That is a good point but there has to be a line drawn somewhere in order for the Justice League to retain its morality. Would the Justice League be willing to accept a White Nationalist or Nazi supporter into their ranks if they agreed to adhere to the rules of the Justice League? The very idea seems ridiculous and counter to the entire purpose of the Justice League. The problem is that if you will not accept human who simply support Fascist ideology than why will you accept aliens who actively support a Fascist government? It seems like the only answer is either double standards for human and non-humans or gross incompetence in investigating the suitability of members.
The answer to that, I think, is to deconstruct the scenario and look at it in more detail.
The main objections I have to this argument is that the actions of the Justice League aren't quite as simple as striving to follow a single morality, and secondly that a Fascist is not directly exchangeable with a Nazi in this situation.
For the first point, I doubt that the Justice League even has a unified morality that they try to follow, beyond the most basic of principles anyway. You aren't dealing with a unified body carefully considering if X is permissible, you have a bunch of individual members viewing things from their own perspective according to their own morals (which
do overlap to a degree), and raising objections if anything violates it.

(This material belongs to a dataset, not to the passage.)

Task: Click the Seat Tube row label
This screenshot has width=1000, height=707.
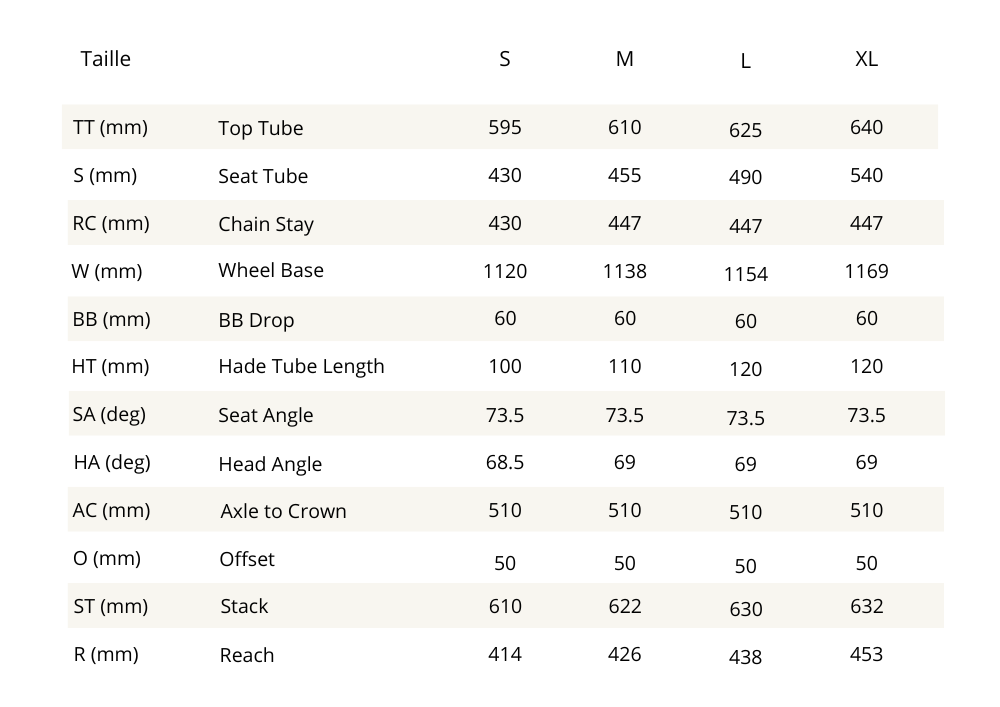Action: point(263,176)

They're like-minded enough that you still get general support for truth, freedom, etc, but there are still major deviations. Things like Batman, Superman, etc being
extremely opposed to killing in general, while people like Jordan or Captain Atom (who are/were in the military) are much less opposed to it in general, even if they abstain in their specific circumstances.

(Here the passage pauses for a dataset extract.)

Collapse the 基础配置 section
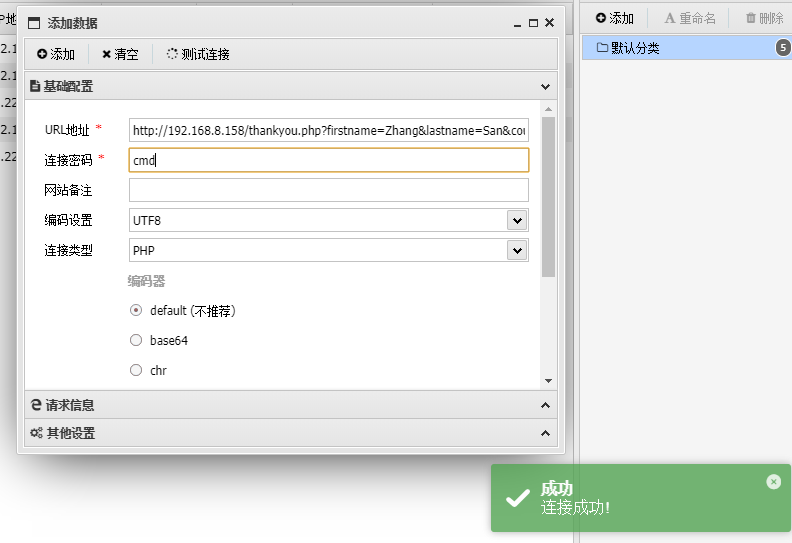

This model of individuals acting with loosely coordinated morals also explains things like why requiring unanimous votes for increased membership isn't viable in the long run. If they were completely unified and acting as a cohesive group, there'd be no issue; their membership requirements are strict, but not
so strict that they'd quickly run out of people who are admissible. But with a increasingly large number of individuals with varying morals who
all have to approve a new member, it's ever more likely that
someone will object. It's like trying to find a key that fits a dozen completely different locks.
So, now we've reduced the question to "why did none of the League members have enough of a issue with the Hawks to object?". That, I would say, probably varies a lot too. Some of the members probably didn't
strongly object to the Hawk's government from whatever brief description they got of it. It's not
obviously horrible until you look at some of the less publicized bits like the slums and xenophobia, and a lot of people probably wouldn't even apply the term Fascist unless they took time to stop and think about it. For others members, they probably just glossed over it a bit; things like "the Hawks are my friends, they seem like good people, surely it's not
that bad". And so on.
And for the second point, I object because Nazis and Fascists are not directly interchangable in this scenario. Obviously the League would
immediately object as a whole to anyone that they knew was a Nazi, or anyone else who isn't from the early 20th century who for some reason goes by a different name. But I doubt they'd immediately object to a Fascist quite as hard, for a few reasons.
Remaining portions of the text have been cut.